Paul, I have had for many years a Rollei SL35 and a SL35E, with an assortment of lenses by Carl Zeiss, Rollei-made-under-license Zeiss clones, and a Schneider-Kreuznach 50mm. These range from 25mm f2.8 to 35mm f1.4 to 50mm f1.4 and the Schneider 50f1.8, 135mm and 200 f3.5. I also have a few Tamron SPs, including the 90mm f2.5 macro, and SP zooms in Adaptall mounts. All are good even by today's standards. The only one I don't really like when used wide open is the German-made Zeiss 25mm f2.8, which vignettes, but is OK stopped down to normal apertures. I think most of my current Japanese and German Zeiss for Contax are better, but not by a great margin. The SL35's meter is dead, but the SL35E, overhauled a couple of years ago by a specialist, works and looks like new. The SLs are good, usable semi-classics.
 
Paul,

I too have been down the road of testing lenses of different marques to gauge image quality. The differences are often very hard if not impossible to see, but when I put an image taken with an old CZ 50mm M42 lens (mounted on ME-super with adapter) against identical shots taken with the Pentax 50mm f1.7 and Zuiko 50mm f1.4 (mounted on an OM4) the Zeiss image was noticably better in that fine detail was evident and it had a warmer cast.

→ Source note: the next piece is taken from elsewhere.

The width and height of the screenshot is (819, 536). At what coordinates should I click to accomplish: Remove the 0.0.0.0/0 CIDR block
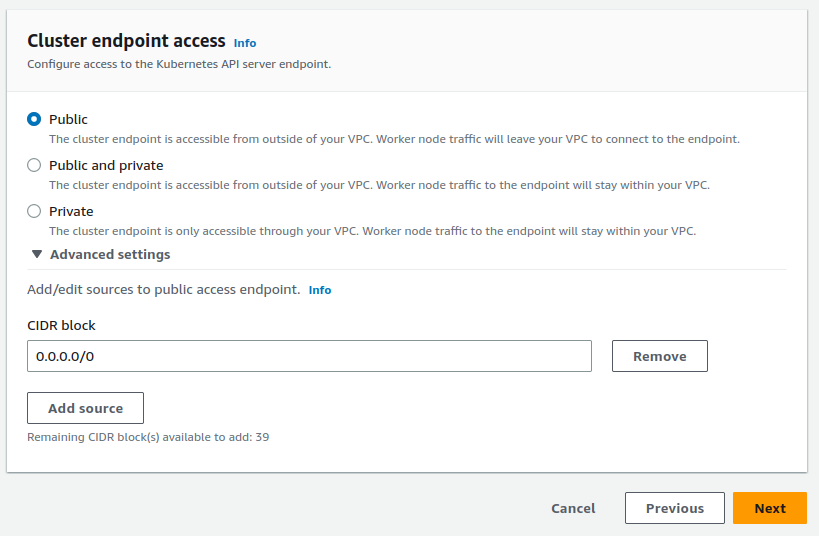pyautogui.click(x=659, y=356)
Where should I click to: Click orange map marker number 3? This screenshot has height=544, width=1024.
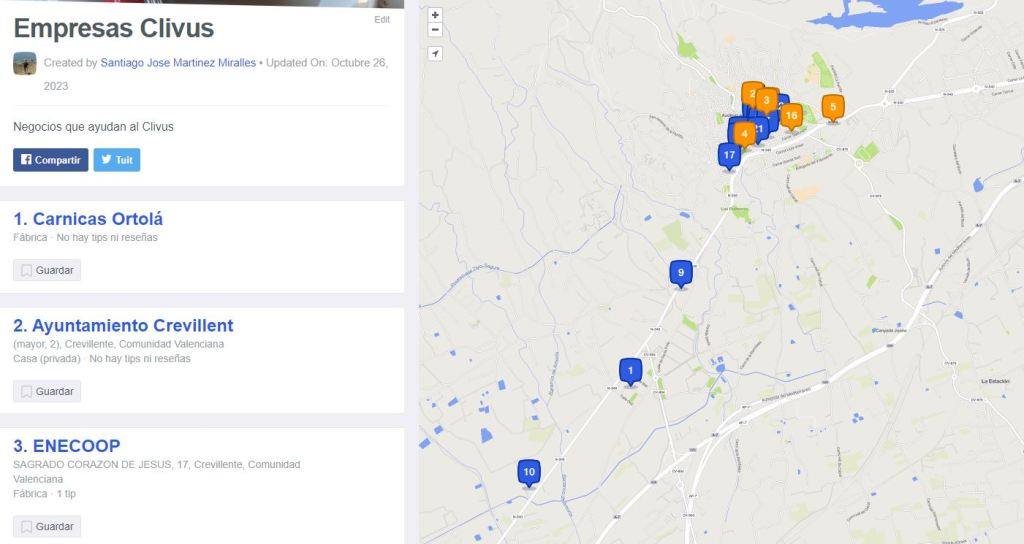[767, 99]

I have also put other cameras head to head including Leica iii .v. Contax ii with their Russian copies thrown in for good measure and Minox GT.v. Rollei 35S .v. Olympus XA to name but a few.

I think that you will struggle to find a difference between your new classic Rollei optics and Zeiss glass because as far as I am aware the Rollei lenses were either made my Zeiss or made under licence using Zeiss specifications. But I may be wrong.

The lens is only part of the chain. Whilst Zeiss glass is invariably better than any other it cannot make a difference if the film or digital CCD is incapable of recording that difference. At work we use Mamiya RB67 and Nikon F100's with Konika 400 film. That to me is like putting a milk cart behind a racehorse. Similarly I cannot see that a Carl Zeiss lens is going to make a difference to a digital camera until the CCD is capable of recording the subtle nuances of tone and fine detail that a slow film records.

Clive
 
Thanx for your replies, I've tested the lenses formerly with the Kodak EKTAR 25 film (not available any more), and now with a 100 ASA film. Using tripod, unchangeable light indoor.... and i could see a difference ! I also have Tamron-lenses (28-80, 3.5/70-210, 90, 300, 500) and they a really quite good compared with Tokina, Sigma and.... but if you take a Zeiss-lens .... it's more than just noticeable !
 
When researching if I should go into C/Z a few weeks ago, I did a lot of research compairing photographs on Contax, Canon's and Nikons websites as well as teh info pages here compairing Nikon, Contax and Leica.

Contax/Zeiss optics seemed to produce more sharp, perfectly contrasted and evenly distributed colors. I also looked carefully at the images for unsharp mask and histogramatic damage, contax/zeiss also showed the least amount of visible correction overall.

Nikon in my opinion was the worsed performer with the least reliable results, while Contax and Leica were about the same and of highest quality, differing only in qualities which could be argued as mere preferance (Contax/Zeiss a little more punchy but rich in detail, making it a better option for digital darkroom)

While nikon had some very good images, it seemed that it picked up on additive primaries (red/blue/green) at an unusual rate. This can be expected from all lenses, but especially so with Nikon.

Leica seemed to favor skin tones, and Zeiss seemed to favor Blues. Neither casted blue (Zeiss) or yellow/orange/brown (Leica) and both reproduced all colors well.

I think the difference in reproduction without the difference in quality drives some into contax/leica psychosis where they obsessivly try to decide which is better (is this a myth?).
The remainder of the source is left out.